* _YOUR TASK_
Every single entry that follows is to be retyped exactly.

* _DATASET CONTENT_
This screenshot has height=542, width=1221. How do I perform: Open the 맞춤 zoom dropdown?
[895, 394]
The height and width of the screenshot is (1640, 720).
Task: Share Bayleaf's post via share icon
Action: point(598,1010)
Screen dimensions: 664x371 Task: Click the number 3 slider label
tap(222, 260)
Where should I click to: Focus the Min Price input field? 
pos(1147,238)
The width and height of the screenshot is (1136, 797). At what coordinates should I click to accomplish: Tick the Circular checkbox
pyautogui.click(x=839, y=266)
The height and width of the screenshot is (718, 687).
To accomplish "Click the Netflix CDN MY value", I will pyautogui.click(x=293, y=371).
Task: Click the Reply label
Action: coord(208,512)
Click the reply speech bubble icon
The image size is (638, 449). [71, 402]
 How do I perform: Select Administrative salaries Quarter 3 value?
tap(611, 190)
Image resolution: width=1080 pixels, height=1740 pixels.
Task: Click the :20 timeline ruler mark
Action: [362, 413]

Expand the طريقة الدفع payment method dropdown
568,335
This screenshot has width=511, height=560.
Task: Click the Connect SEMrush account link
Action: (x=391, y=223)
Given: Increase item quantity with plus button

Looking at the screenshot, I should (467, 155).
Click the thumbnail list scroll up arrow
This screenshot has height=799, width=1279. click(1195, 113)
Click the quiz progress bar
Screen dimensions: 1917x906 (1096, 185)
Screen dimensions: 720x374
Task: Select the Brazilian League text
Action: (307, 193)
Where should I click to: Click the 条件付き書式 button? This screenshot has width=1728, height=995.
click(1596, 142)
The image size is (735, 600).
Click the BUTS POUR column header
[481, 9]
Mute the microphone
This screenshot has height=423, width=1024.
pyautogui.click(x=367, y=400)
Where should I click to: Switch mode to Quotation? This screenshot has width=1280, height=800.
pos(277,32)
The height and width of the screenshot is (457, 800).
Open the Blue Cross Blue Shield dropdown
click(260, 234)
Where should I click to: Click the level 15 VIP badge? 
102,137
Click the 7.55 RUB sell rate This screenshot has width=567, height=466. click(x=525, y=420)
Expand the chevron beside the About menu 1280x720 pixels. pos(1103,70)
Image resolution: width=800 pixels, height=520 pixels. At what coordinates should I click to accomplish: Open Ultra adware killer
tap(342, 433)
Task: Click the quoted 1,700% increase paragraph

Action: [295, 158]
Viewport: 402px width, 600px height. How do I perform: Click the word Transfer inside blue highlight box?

* _RESPONSE TO THIS EXERCISE_
This screenshot has height=542, width=1221. How do I perform: Open the 맞춤 zoom dropdown?
[895, 394]
The height and width of the screenshot is (1640, 720).
Task: Share Bayleaf's post via share icon
Action: point(598,1010)
Screen dimensions: 664x371 Task: Click the number 3 slider label
tap(222, 260)
Where should I click to: Focus the Min Price input field? 
pos(1147,238)
The width and height of the screenshot is (1136, 797). At what coordinates should I click to accomplish: Tick the Circular checkbox
pyautogui.click(x=839, y=266)
The height and width of the screenshot is (718, 687).
To accomplish "Click the Netflix CDN MY value", I will pyautogui.click(x=293, y=371).
Task: Click the Reply label
Action: coord(208,512)
Click the reply speech bubble icon
The image size is (638, 449). [71, 402]
 How do I perform: Select Administrative salaries Quarter 3 value?
tap(611, 190)
Image resolution: width=1080 pixels, height=1740 pixels.
Task: Click the :20 timeline ruler mark
Action: [362, 413]

Expand the طريقة الدفع payment method dropdown
568,335
This screenshot has width=511, height=560.
Task: Click the Connect SEMrush account link
Action: (x=391, y=223)
Given: Increase item quantity with plus button

Looking at the screenshot, I should (467, 155).
Click the thumbnail list scroll up arrow
This screenshot has height=799, width=1279. click(1195, 113)
Click the quiz progress bar
Screen dimensions: 1917x906 (1096, 185)
Screen dimensions: 720x374
Task: Select the Brazilian League text
Action: (307, 193)
Where should I click to: Click the 条件付き書式 button? This screenshot has width=1728, height=995.
click(1596, 142)
The image size is (735, 600).
Click the BUTS POUR column header
[481, 9]
Mute the microphone
This screenshot has height=423, width=1024.
pyautogui.click(x=367, y=400)
Where should I click to: Switch mode to Quotation? This screenshot has width=1280, height=800.
pos(277,32)
The height and width of the screenshot is (457, 800).
Open the Blue Cross Blue Shield dropdown
click(260, 234)
Where should I click to: Click the level 15 VIP badge? 
102,137
Click the 7.55 RUB sell rate This screenshot has width=567, height=466. click(x=525, y=420)
Expand the chevron beside the About menu 1280x720 pixels. pos(1103,70)
Image resolution: width=800 pixels, height=520 pixels. At what coordinates should I click to accomplish: Open Ultra adware killer
tap(342, 433)
Task: Click the quoted 1,700% increase paragraph

Action: [295, 158]
Viewport: 402px width, 600px height. How do I perform: Click the word Transfer inside blue highlight box?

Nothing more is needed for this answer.